As decisões da Corte, numa demonstração de autoproteção, anularam quebras de sigilo e tornaram facultativa a presença de convocados.
Essas decisões foram interpretadas por congressistas não apenas como obstáculos, mas como sinais de um reposicionamento do Judiciário frente ao poder investigativo das comissões.
Nos últimos cinco anos, o STF ampliou o número de despachos que reverteram deliberações parlamentares. Sessenta por cento das medidas atingiram diretamente a CPI do Crime e a que investigou fraudes no INSS. Para senadores, esse movimento revela uma “ampliação interpretativa” do direito ao silêncio e da proteção de investigados, em contraste com a jurisprudência anterior, que fortalecia a atuação das CPIs.
O relator Alessandro Vieira (MDB-SE) insiste na abertura da CPI do Master, que poderia dar continuidade às apurações sobre o banco de Daniel Vorcaro. Ele lembra que a jurisprudência do STF há mais de duas décadas garante o direito da minoria de ver instalada uma comissão com assinaturas suficientes. Mas, nos bastidores, líderes do Senado avaliam que o clima político não favorece a iniciativa, sobretudo após o ministro Cristiano Zanin rejeitar pedido semelhante.

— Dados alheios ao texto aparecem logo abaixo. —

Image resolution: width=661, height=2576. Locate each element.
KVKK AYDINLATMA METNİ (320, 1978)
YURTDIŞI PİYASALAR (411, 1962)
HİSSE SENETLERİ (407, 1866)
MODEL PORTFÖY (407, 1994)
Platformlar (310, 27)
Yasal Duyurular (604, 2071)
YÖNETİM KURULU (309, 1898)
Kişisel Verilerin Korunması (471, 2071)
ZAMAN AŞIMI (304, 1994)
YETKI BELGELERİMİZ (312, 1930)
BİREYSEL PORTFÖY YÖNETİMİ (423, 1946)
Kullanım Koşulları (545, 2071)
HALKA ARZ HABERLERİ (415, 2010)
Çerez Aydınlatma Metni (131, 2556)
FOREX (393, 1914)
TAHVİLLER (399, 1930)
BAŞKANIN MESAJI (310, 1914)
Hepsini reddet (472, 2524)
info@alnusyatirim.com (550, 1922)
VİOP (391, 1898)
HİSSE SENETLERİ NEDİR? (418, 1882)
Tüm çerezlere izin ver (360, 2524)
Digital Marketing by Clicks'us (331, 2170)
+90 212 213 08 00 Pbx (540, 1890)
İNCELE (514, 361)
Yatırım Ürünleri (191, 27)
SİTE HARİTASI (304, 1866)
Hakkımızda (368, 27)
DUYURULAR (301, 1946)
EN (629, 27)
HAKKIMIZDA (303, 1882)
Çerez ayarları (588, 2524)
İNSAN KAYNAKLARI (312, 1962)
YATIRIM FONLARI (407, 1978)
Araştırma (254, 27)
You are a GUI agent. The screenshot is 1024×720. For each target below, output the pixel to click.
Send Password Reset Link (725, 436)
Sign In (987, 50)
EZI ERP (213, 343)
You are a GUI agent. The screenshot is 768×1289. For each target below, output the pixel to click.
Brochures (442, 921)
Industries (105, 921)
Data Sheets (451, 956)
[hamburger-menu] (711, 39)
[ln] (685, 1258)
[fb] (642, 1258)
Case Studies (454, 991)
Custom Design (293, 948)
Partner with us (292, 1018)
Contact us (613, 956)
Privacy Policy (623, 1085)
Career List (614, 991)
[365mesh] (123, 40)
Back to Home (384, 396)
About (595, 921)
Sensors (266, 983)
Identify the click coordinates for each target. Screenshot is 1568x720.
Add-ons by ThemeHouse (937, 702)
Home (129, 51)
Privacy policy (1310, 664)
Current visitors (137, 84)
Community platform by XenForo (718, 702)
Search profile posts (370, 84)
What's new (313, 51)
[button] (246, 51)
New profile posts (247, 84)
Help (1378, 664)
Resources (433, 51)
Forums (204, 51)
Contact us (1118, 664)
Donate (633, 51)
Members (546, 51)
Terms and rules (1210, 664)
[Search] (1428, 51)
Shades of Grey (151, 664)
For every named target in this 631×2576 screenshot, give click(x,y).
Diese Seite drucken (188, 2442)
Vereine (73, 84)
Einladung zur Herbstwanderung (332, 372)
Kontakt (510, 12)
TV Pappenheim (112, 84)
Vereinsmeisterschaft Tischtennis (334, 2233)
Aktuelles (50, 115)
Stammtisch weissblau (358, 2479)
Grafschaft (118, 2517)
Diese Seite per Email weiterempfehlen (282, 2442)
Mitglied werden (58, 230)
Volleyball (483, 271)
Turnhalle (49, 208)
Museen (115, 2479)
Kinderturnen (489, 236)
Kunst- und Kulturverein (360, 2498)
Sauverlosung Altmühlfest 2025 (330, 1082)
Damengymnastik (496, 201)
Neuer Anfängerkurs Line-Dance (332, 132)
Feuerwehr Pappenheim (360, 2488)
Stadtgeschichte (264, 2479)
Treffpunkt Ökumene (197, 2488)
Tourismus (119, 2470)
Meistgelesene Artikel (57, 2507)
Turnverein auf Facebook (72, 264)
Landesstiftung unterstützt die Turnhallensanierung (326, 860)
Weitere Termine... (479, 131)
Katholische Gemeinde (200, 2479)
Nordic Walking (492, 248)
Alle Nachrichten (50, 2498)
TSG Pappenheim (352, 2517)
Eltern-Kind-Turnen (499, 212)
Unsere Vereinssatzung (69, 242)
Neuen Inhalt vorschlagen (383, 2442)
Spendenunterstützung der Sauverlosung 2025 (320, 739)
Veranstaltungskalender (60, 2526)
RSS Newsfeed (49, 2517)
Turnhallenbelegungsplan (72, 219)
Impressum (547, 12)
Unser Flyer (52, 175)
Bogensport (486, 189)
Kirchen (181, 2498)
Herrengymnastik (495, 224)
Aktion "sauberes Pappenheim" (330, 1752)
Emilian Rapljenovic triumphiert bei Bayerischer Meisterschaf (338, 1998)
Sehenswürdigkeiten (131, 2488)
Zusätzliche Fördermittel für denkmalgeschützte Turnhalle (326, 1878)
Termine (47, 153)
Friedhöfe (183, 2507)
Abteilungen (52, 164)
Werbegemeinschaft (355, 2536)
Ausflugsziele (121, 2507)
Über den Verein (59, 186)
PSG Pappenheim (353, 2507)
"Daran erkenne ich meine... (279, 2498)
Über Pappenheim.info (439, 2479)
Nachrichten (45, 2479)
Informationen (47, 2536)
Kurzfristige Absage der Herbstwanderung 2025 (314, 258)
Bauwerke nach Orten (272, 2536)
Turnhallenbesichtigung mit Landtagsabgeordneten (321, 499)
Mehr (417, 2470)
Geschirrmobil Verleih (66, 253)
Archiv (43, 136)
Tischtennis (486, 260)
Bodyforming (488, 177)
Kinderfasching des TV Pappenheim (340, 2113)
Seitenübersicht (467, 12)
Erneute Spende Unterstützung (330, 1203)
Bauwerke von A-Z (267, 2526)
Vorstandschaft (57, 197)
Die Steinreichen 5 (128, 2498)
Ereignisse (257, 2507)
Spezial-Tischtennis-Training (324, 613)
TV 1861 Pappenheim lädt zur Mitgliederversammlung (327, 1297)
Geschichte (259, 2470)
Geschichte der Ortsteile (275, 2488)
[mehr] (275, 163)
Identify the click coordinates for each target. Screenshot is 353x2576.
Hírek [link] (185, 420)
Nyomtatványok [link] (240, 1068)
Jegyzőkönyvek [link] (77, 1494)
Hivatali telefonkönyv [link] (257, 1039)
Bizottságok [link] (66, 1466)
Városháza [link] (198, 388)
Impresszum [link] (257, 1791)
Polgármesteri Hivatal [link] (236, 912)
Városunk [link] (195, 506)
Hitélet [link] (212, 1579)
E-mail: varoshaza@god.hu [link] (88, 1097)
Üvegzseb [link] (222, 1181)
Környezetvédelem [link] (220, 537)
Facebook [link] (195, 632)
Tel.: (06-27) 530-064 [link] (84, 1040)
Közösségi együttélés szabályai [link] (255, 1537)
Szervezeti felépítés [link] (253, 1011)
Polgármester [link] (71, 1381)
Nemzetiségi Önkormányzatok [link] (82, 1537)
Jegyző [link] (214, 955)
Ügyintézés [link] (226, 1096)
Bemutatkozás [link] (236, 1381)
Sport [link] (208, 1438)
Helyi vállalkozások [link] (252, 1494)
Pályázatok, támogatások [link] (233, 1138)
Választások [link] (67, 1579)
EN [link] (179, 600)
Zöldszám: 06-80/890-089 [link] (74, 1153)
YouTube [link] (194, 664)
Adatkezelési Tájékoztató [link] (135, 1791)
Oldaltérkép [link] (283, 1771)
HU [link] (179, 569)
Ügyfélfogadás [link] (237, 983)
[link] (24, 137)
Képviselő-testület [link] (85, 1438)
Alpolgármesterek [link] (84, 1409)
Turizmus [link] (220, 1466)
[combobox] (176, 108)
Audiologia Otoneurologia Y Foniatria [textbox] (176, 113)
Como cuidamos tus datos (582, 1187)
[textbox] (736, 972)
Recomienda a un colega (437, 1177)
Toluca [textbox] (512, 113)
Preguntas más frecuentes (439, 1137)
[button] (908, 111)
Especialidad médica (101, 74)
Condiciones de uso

O episódio mais simbólico da disputa foi a decisão de Gilmar Mendes de suspender a quebra de sigilo da empresa ligada ao ministro Dias Toffoli, medida que se estendeu a um fundo de investimentos. A CPI reagiu com nota dura, acusando o Supremo de “esvaziar o poder investigatório do Parlamento”. Para críticos, a decisão evidenciou a blindagem de figuras próximas ao Judiciário; para defensores, tratou-se de conter abusos na condução das comissões.
Sem possibilidade de prorrogação, a CPI se despede com o depoimento do ex-governador Cláudio Castro e a leitura do relatório final, que deve mencionar o caso Master e os pagamentos de R$ 65 milhões identificados pela Receita Federal a políticos e dirigentes partidários.
Paralelamente, a oposição articula propostas de reforma das regras das CPIs, como a de Sergio Moro (PL), que prevê tornar obrigatória a presença dos convocados.
Para o professor Roger Leal, da USP, o cenário atual revela um “refluxo” na jurisprudência: “Se antes havia cautela para fortalecer a investigação parlamentar, hoje se percebe um movimento de contenção, com impactos diretos sobre a efetividade dos inquéritos”.
Mais do que um relatório final, o fim da CPI do Crime deixa como legado o retrato de uma disputa institucional que redefine os limites da investigação política no Brasil.